Understanding the structure of a module over a group algebra Suppose one has a permutation group $G$ acting on the set $[n] = \{1, 2, \ldots, n\}$, which extends naturally for any field $F$ to a $FG$-module structure on the set $F[n]^k$ of formal $F$-linear combinations of $k$-tuples of $[n]$, with $G$ acting component-wise.
What are the tools that can be used to study the resulting module? From my (admittedly weak) understanding, representation theory is used to understand the structure of groups, not of particular modules over them. Is $FG$ treated as an arbitrary ring, or can more be said because of its well-defined structure?
 A: Some areas of representation theory focus on the entire collection of representations at once, but not all areas do.
Luckily the specific module you are looking at is very famous, it is the Young module used in some discussions to define the Specht modules you asked about before.
If $F$ is a field of characteristic $0$, then character theory works very well (and is easy to use in GAP). To create the Young module:
$$1_{S_k \times S_{n-k}}{\uparrow} S_n$$ 
in gap, you can either use the definition of Young module, or your definition. In GAP your definition is much faster, but the first definition is more commonly used in textbooks.

young:=function(n,k)
  return InducedClassFunction(
    TrivialCharacter( DirectProduct(SymmetricGroup(k),SymmetricGroup(n-k))),
    SymmetricGroup(n) );
end;
tuples:=function(n,k)
  return PermutationCharacter( SymmetricGroup(n), Combinations([1..n],k), OnSets );
end;

Now to decompose it into a direct sum of Specht modules use the inner product:$$[\chi,\phi]=\frac{1}{|G|} \sum_{g\in G} \chi(g),\phi(g^{-1})$$
where $\phi$ is your $k$-tuples permutation / Young module, $\chi \in \operatorname{Irr}(G)$ is an irreducible / Specht module, and $[\chi,\phi]$ is the non-negative integer describing how many direct summands of $\phi$ are isomorphic to $\chi$ in any indecomposable direct sum decomposition of $\phi$ in characteristic $0$. In GAP one does this:
n:=8; k:=3;
sym := SymmetricGroup(n);
ct := CharacterTable("Symmetric",n);
CharacterTableWithStoredGroup( sym, ct );
phi := tuples(n,k);
MatScalarProducts(Irr(ct),[phi]);
 which gives the output 
[ [ 0, 0, 0, 0, 0, 0, 0, 0, 0, 0, 0, 0, 0, 0, 0, 0, 0, 1, 0, 1, 1, 1 ] ]
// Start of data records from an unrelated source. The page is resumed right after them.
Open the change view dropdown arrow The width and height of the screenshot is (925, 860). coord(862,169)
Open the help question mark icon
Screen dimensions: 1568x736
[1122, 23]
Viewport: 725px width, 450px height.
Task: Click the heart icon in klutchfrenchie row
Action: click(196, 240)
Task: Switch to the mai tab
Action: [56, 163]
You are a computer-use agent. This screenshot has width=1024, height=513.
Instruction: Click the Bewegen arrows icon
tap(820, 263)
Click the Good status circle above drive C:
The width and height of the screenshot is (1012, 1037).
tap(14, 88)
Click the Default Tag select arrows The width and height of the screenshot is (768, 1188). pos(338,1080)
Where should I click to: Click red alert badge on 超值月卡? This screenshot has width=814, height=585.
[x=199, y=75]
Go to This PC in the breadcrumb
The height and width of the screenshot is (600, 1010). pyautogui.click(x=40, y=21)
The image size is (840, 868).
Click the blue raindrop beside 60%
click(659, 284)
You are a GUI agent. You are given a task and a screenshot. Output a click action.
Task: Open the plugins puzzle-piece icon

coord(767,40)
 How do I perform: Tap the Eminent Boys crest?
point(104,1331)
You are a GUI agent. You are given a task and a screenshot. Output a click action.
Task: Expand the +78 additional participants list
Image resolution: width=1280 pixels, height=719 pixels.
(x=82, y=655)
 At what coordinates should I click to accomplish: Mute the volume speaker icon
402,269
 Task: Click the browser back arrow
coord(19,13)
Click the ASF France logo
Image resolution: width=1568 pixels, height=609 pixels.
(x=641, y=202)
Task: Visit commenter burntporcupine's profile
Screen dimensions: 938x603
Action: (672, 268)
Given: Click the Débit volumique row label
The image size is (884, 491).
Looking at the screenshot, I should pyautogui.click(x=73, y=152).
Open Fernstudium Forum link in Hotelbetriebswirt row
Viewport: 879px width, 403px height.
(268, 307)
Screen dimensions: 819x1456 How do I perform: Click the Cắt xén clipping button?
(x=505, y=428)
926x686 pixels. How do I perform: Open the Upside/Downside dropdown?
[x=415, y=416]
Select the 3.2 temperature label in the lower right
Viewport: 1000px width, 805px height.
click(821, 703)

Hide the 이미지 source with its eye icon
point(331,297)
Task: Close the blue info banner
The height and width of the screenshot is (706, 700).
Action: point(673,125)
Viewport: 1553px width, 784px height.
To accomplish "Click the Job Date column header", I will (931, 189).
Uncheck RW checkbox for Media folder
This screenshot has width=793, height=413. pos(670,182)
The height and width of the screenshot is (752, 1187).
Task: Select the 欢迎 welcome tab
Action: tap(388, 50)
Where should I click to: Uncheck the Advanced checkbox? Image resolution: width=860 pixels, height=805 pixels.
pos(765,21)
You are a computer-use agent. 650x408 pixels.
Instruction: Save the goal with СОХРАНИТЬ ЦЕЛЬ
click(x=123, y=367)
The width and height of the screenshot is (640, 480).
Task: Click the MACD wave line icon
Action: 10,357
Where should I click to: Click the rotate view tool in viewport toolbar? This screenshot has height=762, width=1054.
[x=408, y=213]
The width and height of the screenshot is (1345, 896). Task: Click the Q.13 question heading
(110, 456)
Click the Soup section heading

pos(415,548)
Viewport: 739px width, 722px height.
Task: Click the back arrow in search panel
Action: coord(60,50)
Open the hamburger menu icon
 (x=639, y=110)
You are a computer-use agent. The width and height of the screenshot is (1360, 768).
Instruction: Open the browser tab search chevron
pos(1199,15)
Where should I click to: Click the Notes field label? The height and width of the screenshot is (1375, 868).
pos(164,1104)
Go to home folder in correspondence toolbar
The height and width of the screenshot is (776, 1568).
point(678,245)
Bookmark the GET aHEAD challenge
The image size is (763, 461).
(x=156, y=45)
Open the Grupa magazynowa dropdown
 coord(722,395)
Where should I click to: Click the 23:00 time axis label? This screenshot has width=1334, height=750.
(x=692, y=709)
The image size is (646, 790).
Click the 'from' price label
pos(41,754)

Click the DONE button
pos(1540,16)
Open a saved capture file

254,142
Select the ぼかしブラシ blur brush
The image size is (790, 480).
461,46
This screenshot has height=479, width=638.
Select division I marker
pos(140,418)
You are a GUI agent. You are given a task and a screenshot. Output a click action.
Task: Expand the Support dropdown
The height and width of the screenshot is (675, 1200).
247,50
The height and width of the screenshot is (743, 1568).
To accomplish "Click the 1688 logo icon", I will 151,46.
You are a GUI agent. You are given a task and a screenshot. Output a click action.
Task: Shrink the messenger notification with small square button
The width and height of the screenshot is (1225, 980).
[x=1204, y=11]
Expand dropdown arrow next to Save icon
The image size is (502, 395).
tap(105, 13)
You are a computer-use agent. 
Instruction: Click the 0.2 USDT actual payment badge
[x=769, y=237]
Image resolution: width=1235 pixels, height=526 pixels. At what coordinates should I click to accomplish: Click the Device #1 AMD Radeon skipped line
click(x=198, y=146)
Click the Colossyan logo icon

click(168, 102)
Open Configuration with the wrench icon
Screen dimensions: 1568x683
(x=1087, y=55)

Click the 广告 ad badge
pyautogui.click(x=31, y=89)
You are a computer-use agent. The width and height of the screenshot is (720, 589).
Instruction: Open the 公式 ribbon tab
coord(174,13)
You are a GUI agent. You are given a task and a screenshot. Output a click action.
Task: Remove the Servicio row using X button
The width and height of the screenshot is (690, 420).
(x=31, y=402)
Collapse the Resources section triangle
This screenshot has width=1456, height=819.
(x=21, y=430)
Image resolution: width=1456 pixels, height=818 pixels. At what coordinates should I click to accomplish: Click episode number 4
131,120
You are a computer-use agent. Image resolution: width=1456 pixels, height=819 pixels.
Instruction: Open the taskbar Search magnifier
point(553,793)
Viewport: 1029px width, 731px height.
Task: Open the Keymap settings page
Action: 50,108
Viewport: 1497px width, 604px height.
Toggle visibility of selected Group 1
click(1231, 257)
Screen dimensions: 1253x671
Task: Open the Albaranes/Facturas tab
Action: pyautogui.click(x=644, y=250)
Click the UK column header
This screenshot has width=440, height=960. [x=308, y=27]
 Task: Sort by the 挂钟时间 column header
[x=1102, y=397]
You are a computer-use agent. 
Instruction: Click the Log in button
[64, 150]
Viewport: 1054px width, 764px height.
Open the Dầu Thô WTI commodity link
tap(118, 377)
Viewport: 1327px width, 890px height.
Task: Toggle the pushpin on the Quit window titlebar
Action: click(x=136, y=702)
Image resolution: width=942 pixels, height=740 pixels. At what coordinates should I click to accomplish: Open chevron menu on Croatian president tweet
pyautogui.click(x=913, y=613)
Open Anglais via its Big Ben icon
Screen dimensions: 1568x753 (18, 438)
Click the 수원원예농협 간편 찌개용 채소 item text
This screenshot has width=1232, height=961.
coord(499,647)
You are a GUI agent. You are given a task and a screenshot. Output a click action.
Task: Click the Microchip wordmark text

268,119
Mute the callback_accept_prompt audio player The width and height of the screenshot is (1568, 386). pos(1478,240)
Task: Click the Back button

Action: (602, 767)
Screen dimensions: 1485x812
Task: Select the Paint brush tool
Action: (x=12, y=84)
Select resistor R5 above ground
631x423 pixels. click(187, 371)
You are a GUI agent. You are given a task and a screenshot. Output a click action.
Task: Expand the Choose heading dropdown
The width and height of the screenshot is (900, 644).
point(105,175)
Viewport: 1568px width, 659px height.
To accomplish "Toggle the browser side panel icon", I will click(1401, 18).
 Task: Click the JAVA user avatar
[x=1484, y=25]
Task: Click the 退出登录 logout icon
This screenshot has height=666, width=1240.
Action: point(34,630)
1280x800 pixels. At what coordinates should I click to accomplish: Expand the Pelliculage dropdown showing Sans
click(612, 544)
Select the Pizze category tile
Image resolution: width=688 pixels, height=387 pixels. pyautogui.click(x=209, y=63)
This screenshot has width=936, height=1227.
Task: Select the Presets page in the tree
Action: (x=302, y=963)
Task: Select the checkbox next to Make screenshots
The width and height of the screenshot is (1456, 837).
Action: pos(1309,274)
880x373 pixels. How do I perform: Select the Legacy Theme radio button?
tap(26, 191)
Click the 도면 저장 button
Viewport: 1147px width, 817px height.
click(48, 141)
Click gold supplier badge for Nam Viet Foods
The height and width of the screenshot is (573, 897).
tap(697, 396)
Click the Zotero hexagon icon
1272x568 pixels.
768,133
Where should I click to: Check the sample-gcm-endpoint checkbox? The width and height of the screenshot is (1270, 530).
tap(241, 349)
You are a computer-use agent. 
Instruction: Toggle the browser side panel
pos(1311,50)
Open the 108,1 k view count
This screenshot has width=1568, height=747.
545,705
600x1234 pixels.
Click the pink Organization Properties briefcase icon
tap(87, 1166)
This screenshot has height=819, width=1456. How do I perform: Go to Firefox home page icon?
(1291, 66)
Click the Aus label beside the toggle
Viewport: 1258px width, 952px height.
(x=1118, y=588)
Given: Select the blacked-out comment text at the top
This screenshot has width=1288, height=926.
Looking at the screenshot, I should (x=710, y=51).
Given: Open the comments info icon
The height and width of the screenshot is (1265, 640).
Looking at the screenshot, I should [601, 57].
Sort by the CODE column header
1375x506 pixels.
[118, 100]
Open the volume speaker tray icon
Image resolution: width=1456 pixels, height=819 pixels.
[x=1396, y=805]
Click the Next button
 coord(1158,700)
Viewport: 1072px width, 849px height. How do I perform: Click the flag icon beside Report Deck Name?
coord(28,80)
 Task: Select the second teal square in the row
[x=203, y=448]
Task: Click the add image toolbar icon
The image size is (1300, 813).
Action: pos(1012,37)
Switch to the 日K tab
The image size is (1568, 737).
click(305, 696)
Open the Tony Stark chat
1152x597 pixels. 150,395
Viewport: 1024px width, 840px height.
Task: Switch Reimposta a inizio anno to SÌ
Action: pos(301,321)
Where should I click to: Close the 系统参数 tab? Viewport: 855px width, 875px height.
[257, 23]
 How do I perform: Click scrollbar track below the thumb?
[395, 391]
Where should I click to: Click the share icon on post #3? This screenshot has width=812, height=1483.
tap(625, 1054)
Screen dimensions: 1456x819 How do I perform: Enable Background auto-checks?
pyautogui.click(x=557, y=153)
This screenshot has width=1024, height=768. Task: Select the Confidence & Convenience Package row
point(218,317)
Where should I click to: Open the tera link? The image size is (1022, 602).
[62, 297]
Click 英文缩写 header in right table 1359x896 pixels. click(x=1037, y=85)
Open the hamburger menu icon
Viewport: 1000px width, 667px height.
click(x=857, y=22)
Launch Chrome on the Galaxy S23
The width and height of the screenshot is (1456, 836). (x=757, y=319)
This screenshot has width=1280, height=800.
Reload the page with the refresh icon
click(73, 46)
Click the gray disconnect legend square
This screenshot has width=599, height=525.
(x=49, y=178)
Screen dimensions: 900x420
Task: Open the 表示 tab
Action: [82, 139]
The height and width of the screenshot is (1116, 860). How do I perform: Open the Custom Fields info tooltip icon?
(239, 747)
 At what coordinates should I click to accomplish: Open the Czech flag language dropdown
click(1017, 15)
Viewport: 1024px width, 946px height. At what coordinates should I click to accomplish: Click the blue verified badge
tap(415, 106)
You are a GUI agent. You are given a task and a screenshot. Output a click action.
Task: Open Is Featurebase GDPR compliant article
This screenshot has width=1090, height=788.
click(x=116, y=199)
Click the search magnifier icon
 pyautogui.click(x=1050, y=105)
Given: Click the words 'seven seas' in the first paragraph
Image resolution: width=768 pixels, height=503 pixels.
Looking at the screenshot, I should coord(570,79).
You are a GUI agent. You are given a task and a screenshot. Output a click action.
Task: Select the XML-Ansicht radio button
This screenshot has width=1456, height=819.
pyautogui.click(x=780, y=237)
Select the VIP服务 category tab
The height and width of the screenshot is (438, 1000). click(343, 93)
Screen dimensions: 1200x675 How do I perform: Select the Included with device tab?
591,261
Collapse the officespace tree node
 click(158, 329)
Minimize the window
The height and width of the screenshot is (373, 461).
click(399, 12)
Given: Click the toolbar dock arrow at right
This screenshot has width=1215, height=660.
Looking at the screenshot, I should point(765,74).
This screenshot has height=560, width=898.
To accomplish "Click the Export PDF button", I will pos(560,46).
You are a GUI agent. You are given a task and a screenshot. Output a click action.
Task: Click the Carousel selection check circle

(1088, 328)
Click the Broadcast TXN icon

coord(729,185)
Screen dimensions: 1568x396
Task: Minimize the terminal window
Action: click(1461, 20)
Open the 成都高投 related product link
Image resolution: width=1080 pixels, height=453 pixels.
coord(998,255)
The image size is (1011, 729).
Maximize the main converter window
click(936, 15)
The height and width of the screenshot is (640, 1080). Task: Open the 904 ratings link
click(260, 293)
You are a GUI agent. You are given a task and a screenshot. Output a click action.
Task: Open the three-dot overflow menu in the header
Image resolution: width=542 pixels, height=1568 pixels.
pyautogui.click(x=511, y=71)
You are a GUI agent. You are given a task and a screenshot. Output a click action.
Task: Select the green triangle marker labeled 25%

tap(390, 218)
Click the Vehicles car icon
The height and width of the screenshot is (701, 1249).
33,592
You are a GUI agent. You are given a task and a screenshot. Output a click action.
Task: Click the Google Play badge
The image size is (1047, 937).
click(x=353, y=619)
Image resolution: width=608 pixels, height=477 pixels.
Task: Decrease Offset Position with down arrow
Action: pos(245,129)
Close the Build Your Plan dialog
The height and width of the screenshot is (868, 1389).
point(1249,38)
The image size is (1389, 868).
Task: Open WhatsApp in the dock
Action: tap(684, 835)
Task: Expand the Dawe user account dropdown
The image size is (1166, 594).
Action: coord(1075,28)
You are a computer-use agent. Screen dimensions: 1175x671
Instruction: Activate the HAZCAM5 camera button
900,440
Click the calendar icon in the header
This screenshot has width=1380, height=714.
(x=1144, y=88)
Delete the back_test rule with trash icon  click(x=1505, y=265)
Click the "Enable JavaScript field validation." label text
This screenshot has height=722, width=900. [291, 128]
meaning that only the last few Specht modules are involved. We probably want to know which ones, so let's tell GAP to name things appropriately:


SetCharacterNames(ct,List(CharacterParameters(ct),x->JoinStringsWithSeparator(x[2],".")));
describe := function(ct,phi)
  return JoinStringsWithSeparator( Filtered(
    List( [1..NrConjugacyClasses(ct)], function(i)
      local chi, mult;
      chi := Irr(ct)[i];
      mult := ScalarProduct( ct, chi, phi );
      if mult > 1 then return Concatenation( String(mult),"x",CharacterNames(ct)[i] );
      elif mult = 1 then return CharacterNames(ct)[i];
      else return "";
      fi;
    end ), x -> x <> "" ), " + " );
end;
describe(ct,tuples(n,k));
``
which gives output:


"5.3 + 6.2 + 7.1 + 8"

Now it turns out these numbers (0,0,...,0,1,0,1,1,1) are very famous. They are the Littlewood-Richardson coefficients $c^{[k,n-k]}_{[k],[n-k]}$ where $\chi$ is usually represented as a partition of $n$, and $[k]$ is the trivial partition of $k$ representing the trivial character, and similarly for $[n-k]$.
Now suppose you want a smaller field, like $\mathbb{F}_2$. Then you'll need to use the MeatAxe or related software (available in GAP) to chop up the Specht modules. Since Specht modules tend to have large dimension, this is not normally done for large $n$, but rather one works in Hecke algebras using “condensation” which replaces the simple modules with simple modules over different (Morita equivalent) rings where the simple modules have small dimension. Ideally one wants the simple modules to have dimension 1, a so-called basic algebra, but this is rarely feasible. If $n \leq 19$, then you can use GAP's DecompositionMatrix to do this. Let me know if you want to see code to do this.
I suspect combinatorics people would have better answers. I just view the symmetric group as a random finite group, but many of these calculations have combinatorial interpretations.